(di Marzia Apice) Tele, fotografie, incisioni: per gli amanti dell'arte i giorni che accompagnano la fine del 2025 e l'inizio del nuovo anno saranno un'occasione di conoscenza e bellezza, tra artisti contemporanei accanto a maestri come Antonio Ligabue, Carlo Maratti, Giovan Battista Bodoni.

PISA - Agli Arsenali Repubblicani fino al 10 maggio la mostra "Antonio Ligabue, il ruggito dell'anima", curata da Mario Alessandro Fiori.

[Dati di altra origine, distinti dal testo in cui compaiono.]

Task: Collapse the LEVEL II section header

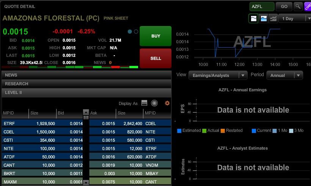Action: pyautogui.click(x=86, y=92)
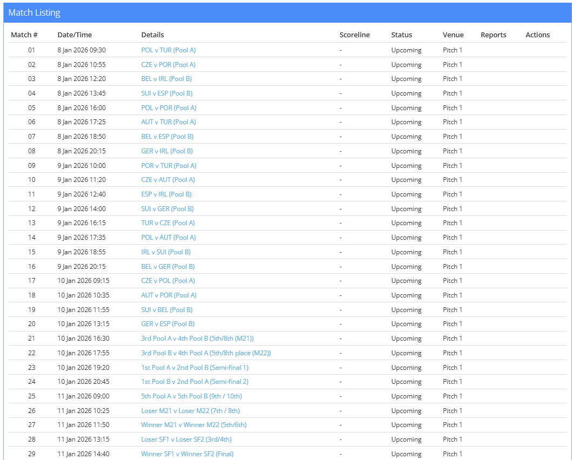Open the 5th Pool A v 5th Pool B match
This screenshot has width=572, height=460.
tap(191, 396)
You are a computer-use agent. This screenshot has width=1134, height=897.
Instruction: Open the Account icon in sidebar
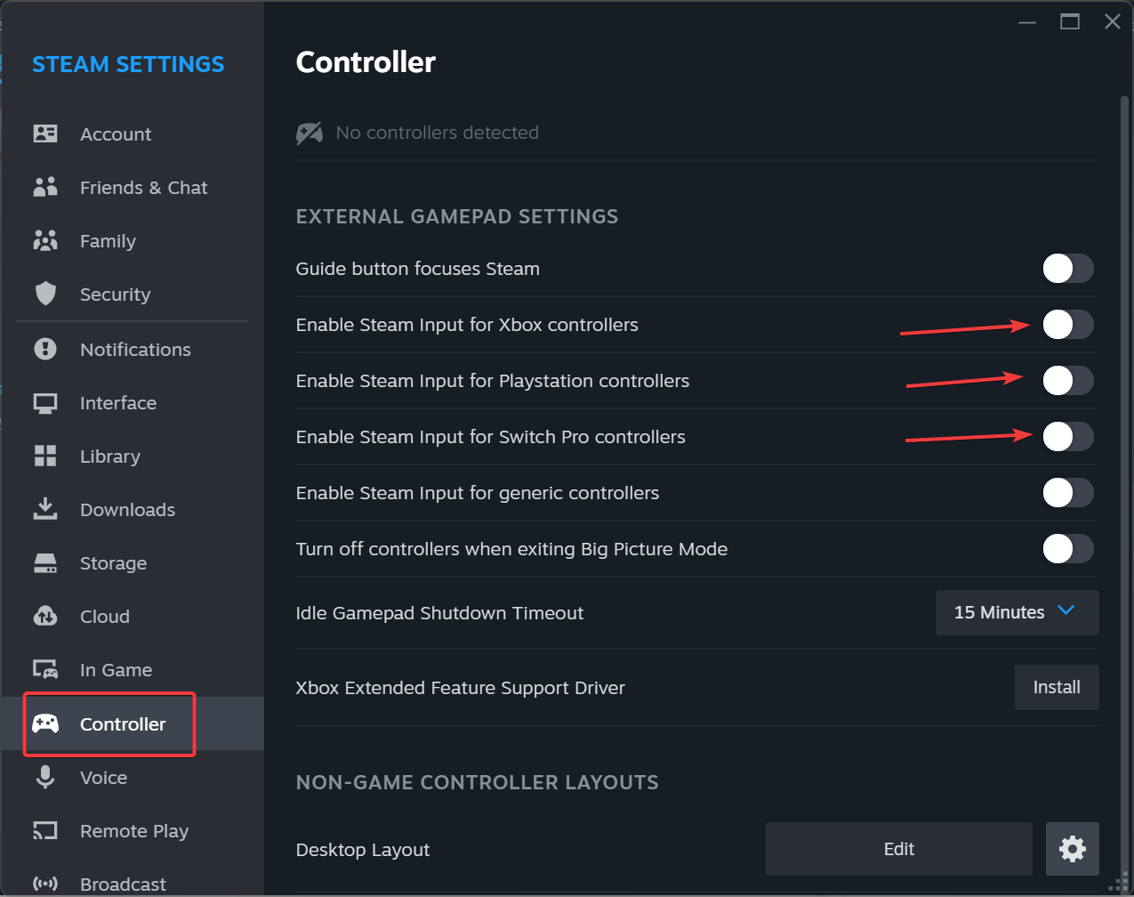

A 60 anni dalla morte di Ligabue, il percorso presenta una selezione di 80 opere per raccontare le tappe fondamentali della vita e dell'attività del grande artista, tra celebri autoritratti e raffigurazioni di animali feroci. PARMA - Al Complesso monumentale della Pilotta fino al 1 marzo "Dialogo con Bodoni", il nuovo dittico di Lorenzo Marini con cui l'artista propone il confronto visivo e concettuale tra passato e futuro, tra il rigore tipografico settecentesco e l'illustrazione sperimentale contemporanea. L'opera si configura come un dialogo tra due linguaggi, la tipografia e l'illustrazione, mettendo in relazione l'espressione emotiva, simbolica e cromatica della TypeArt con il canone classico dell'alfabeto di Giovan Battista Bodoni.

ANCONA - Si intitola "Carlo Maratti e l'incisione" la mostra, curata da Simonetta Prosperi Valenti Rodinò e Stefano Papetti, in programma fino al 15 marzo alla Pinacoteca Civica "Francesco Podesti". Le 44 incisioni esposte, suddivise per tipologia e funzione, offrono un percorso completo che svela il principale interprete del classicismo barocco nella seconda metà del Seicento: dalle incisioni autografe dell'artista alle riproduzioni dei suoi capolavori, fino alle illustrazioni librarie e ai soggetti legati all'Accademia dell'Arcadia, rivelando l'ampiezza della sua influenza artistica e culturale.